Henriette Kandula est originaire de la République démocratique du Congo. Elle s’est installée il y a une trentaine d’années à Québec pour y étudier le droit, avant que les circonstances ne l’orientent vers la sociologie.
«Finalement, j’ai adoré et j’y suis restée», lance-t-elle.
«[Le Mois de l’histoire des Noirs] c’est important pour les communautés noires parce que ça permet de montrer leurs contributions. Ça redonne aussi une certaine fierté aux gens.» -Henriette Kandula
Puis, pour des raisons politiques et familiales, il lui est impossible de rentrer dans son pays comme prévu. «Au début, je voyais que les bons aspects du pays, mais mon regard envers le Canada a commencé à changer», se souvient-elle.

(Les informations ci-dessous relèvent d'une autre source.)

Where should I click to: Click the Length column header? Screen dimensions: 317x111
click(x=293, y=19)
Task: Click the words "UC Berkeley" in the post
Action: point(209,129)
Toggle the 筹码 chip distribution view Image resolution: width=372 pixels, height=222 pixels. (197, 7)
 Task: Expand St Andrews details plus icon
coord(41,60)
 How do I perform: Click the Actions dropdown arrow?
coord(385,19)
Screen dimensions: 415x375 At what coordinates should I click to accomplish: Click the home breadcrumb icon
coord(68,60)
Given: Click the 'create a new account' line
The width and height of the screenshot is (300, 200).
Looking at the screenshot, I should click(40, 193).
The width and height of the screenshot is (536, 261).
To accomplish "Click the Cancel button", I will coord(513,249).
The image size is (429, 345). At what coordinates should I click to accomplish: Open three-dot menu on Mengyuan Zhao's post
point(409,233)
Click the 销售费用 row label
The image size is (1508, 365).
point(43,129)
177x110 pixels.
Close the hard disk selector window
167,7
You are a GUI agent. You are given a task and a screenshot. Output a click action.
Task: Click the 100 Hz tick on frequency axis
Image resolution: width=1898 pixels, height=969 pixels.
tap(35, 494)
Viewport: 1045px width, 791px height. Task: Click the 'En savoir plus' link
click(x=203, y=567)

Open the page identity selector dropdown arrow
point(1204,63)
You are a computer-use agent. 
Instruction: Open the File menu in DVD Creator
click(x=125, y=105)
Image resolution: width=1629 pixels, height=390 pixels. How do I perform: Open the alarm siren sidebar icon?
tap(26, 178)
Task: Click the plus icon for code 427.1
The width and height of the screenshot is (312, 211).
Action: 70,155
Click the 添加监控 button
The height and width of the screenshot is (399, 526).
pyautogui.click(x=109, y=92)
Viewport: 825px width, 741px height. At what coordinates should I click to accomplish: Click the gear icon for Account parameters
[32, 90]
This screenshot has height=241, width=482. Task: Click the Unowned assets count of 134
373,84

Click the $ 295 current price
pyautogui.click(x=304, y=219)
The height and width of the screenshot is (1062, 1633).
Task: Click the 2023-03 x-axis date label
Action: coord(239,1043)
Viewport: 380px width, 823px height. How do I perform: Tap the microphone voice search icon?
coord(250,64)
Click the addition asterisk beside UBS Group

C’est à ce moment que Mme Kandula s’est intéressée à l’immigration. Elle a atterri à Montréal où elle a rapidement commencé à travailler pour le CHAFRIC dont les bureaux sont à Verdun depuis 2006.
Reconnaissance des compétences
À l’époque, le CHAFRIC relevait déjà une difficulté pour les membres des communautés noires de dénicher un emploi dans leur domaine. «Il y avait beaucoup de personnes d’origines africaines qui ne pouvaient plus retourner dans leur pays. C’était des gens formés, des gens instruits, qui occupaient souvent des postes de chef d’entreprise», relate-t-elle.
La plupart du temps, ces personnes diplômées devaient recommencer à zéro leurs études au Québec. «On avait des professeurs d’université qui allaient aux champs ou dans des fermes parce qu’ils ne pouvaient pas intégrer le marché du travail», indique Henriette Kandula.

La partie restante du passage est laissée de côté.